2018年11月30日金曜日

建物老朽化に伴う明渡しの請求

建物を他人に貸しているが、その建物が老朽化している、という場合がよくあります。

老朽化して一部使えなくなったような建物では、賃借人に対して建物の使用収益をさせるという目的を果たせない可能性が高くなり、賃料減額の原因にもなります。
また、建物の老朽化の影響で、第三者に損害を及ぼした場合、所有者である賃貸人が責任を負う可能性が高くなります。
老朽化した建物を放置することは、賃貸人にとってリスクの大きいことと言えます。

建物に賃借人がいなければ、建物を取り壊して新たな建物を建てたり別の用途で土地を利用したり、ということが考えられます。
また、老朽化した建物が建った状態でも、土地に価値があれば、土地と建物をセットで売却できる可能性も高いでしょう。(買った側で建物を取り壊す費用を負担することを考慮した売値になるでしょうが。)
理論的には賃借人がいる状態であっても、建物ごと土地を売却することはできますが、そのような物件にはまず買い手はつかないでしょう。

借りている人(賃借人)からは修繕の要求も来ているが修繕には多額の費用がかかりそうだ、というような場合、建物を貸している側(賃貸人)から見れば、賃借人に建物を出て行って貰うことを考えると思います。

ところが、建物が老朽化しているからといって、簡単に賃貸借契約の解除が認められるわけではありません。
判例では、賃貸借の目的物が全部滅失するなどにより賃借物の目的物の全部の使用収益をすることができなくなった場合、賃貸借契約の目的を達することができないことから、賃貸借契約は当然に終了する、とされています。

課題設定 A
建物老朽化についての抜粋文のうち、「老朽化した建物を放置することは、賃貸人にとってリスクの大きいことと言えます。」から「に終了する、とされています。」までの部分をそのまま書き写してください。
課題設定 B
建物老朽化についての抜粋文を、最後の文の後から書き継ぐこと。

データ内容
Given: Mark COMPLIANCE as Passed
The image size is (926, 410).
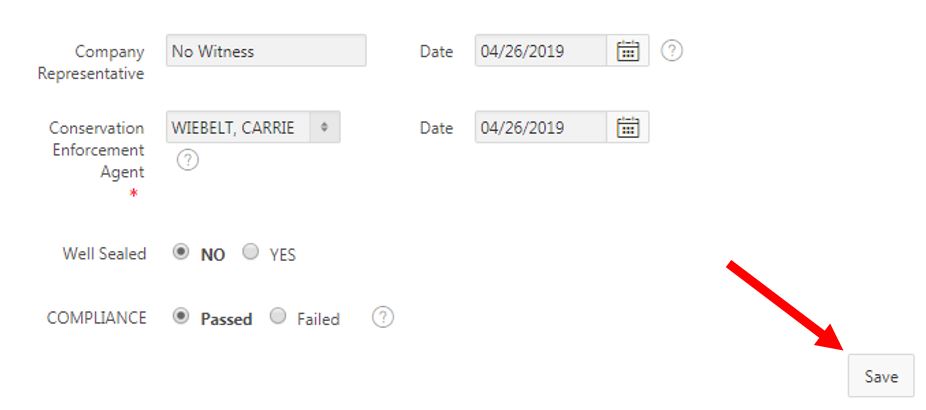Looking at the screenshot, I should [x=181, y=317].
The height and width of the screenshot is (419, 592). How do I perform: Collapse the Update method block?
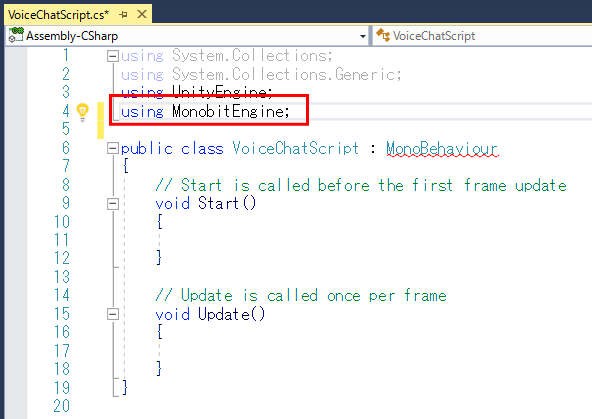coord(113,314)
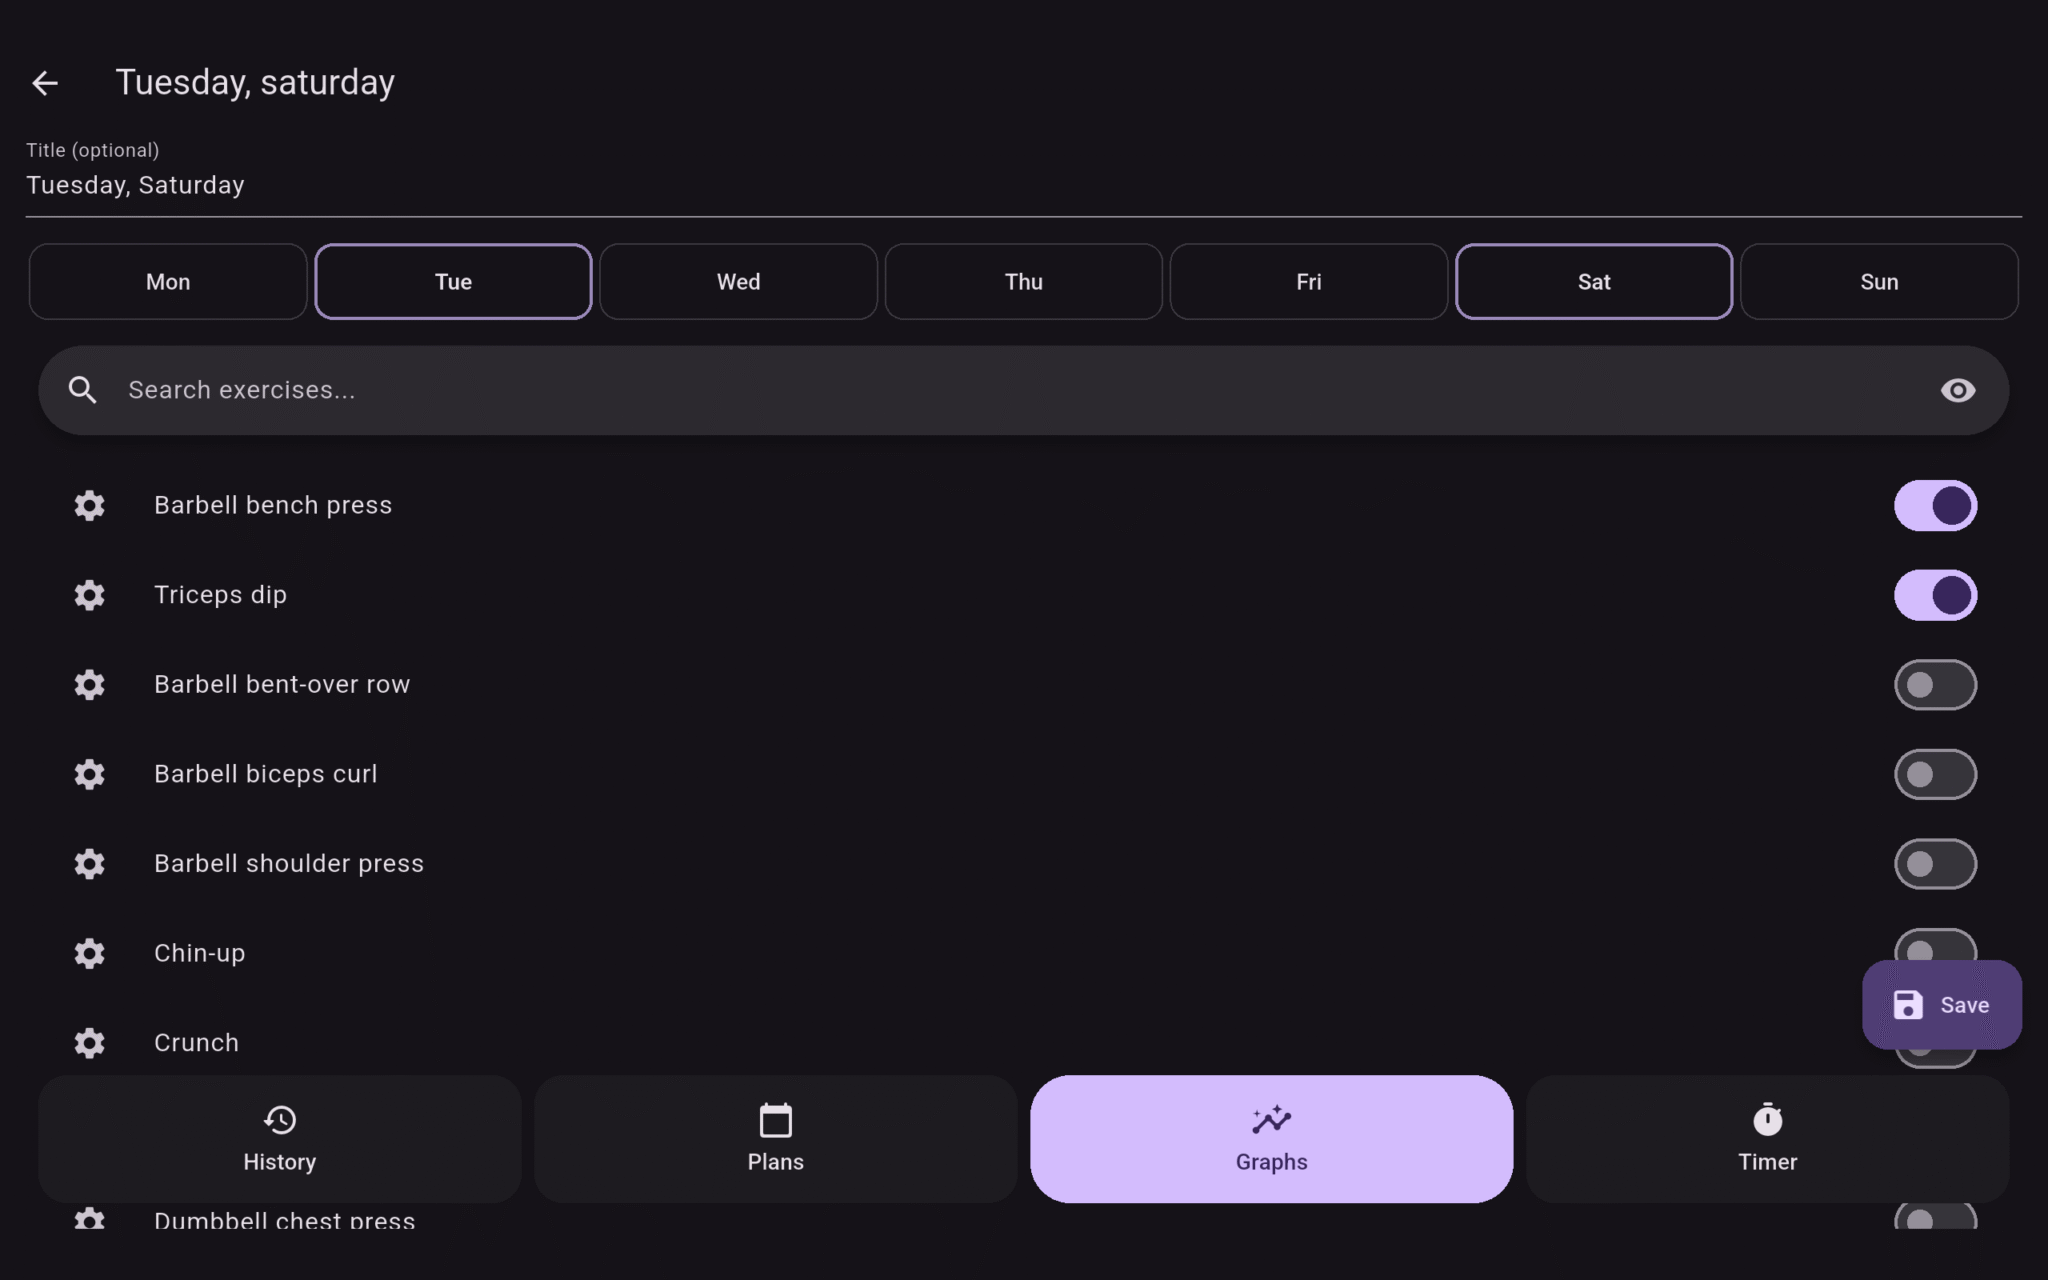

回答 A
老朽化した建物を放置することは、賃貸人にとってリスクの大きいことと言えます。

建物に賃借人がいなければ、建物を取り壊して新たな建物を建てたり別の用途で土地を利用したり、ということが考えられます。
また、老朽化した建物が建った状態でも、土地に価値があれば、土地と建物をセットで売却できる可能性も高いでしょう。(買った側で建物を取り壊す費用を負担することを考慮した売値になるでしょうが。)
理論的には賃借人がいる状態であっても、建物ごと土地を売却することはできますが、そのような物件にはまず買い手はつかないでしょう。

借りている人(賃借人)からは修繕の要求も来ているが修繕には多額の費用がかかりそうだ、というような場合、建物を貸している側(賃貸人)から見れば、賃借人に建物を出て行って貰うことを考えると思います。

ところが、建物が老朽化しているからといって、簡単に賃貸借契約の解除が認められるわけではありません。
判例では、賃貸借の目的物が全部滅失するなどにより賃借物の目的物の全部の使用収益をすることができなくなった場合、賃貸借契約の目的を達することができないことから、賃貸借契約は当然に終了する、とされています。

回答 B
改正民法では、これが条文として取り入れられます(改正後民法616条の2)。
修繕に多額の費用がかかる場合には、滅失と同等と認められる可能性はありますが、確実とは言いがたいでしょう。

では、賃借人に出て行って貰う方法はないのでしょうか。

このような場合には、期間の定めのある契約であれば期間満了6か月以上前までに更新しない旨の通知(借地借家法26条1項)を、期間の定めのない契約(期間の定めのある契約が更新された後の契約であっても同じ)であれば6か月後に終了する旨の通知(借地借家法27条1項)を、賃借人に行うことで、契約を終了させることができる可能性があります。

ただし、これらの通知により契約終了の効果が認められるためには、正当の事由が存在することが必要とされています。
借地借家法28条は、正当の事由の例示として、「建物の賃貸人及び賃借人(転借人を含む。以下この条において同じ。)が建物の使用を必要とする事情のほか、建物の賃貸借に関する従前の経過、建物の利用状況及び建物の現況並びに建物の賃貸人が建物の明渡しの条件として又は建物の明渡しと引換えに建物の賃借人に対して財産上の給付をする旨の申出をした場合におけるその申出」としています。

例えば、修繕に多額の費用がかかるといった事情は、建物の現況に該当するでしょう。
もっとも多額に費用がかかることだけではなく、そこに至った事情、例えばこれだけ費用がかかる状態に毀損してしまったのはどうしてか、といった事情なども総合的に考慮することになりますので、やはり財産上の給付の申出(いわゆる立ち退き料)などがどの程度なされているか、などといった事情が大きな重みを持つことになります。

このように、最終的には正当事由の存否が問題となることが多く、また、それは賃貸人と賃借人の交渉の場面でもありますが多分に法律問題を含んでいるため、下手に交渉を進めていることが結果的に非常な不利益につながる可能性も否定できません。
また交渉が決裂した場合には、裁判手続が必要になってくるでしょう。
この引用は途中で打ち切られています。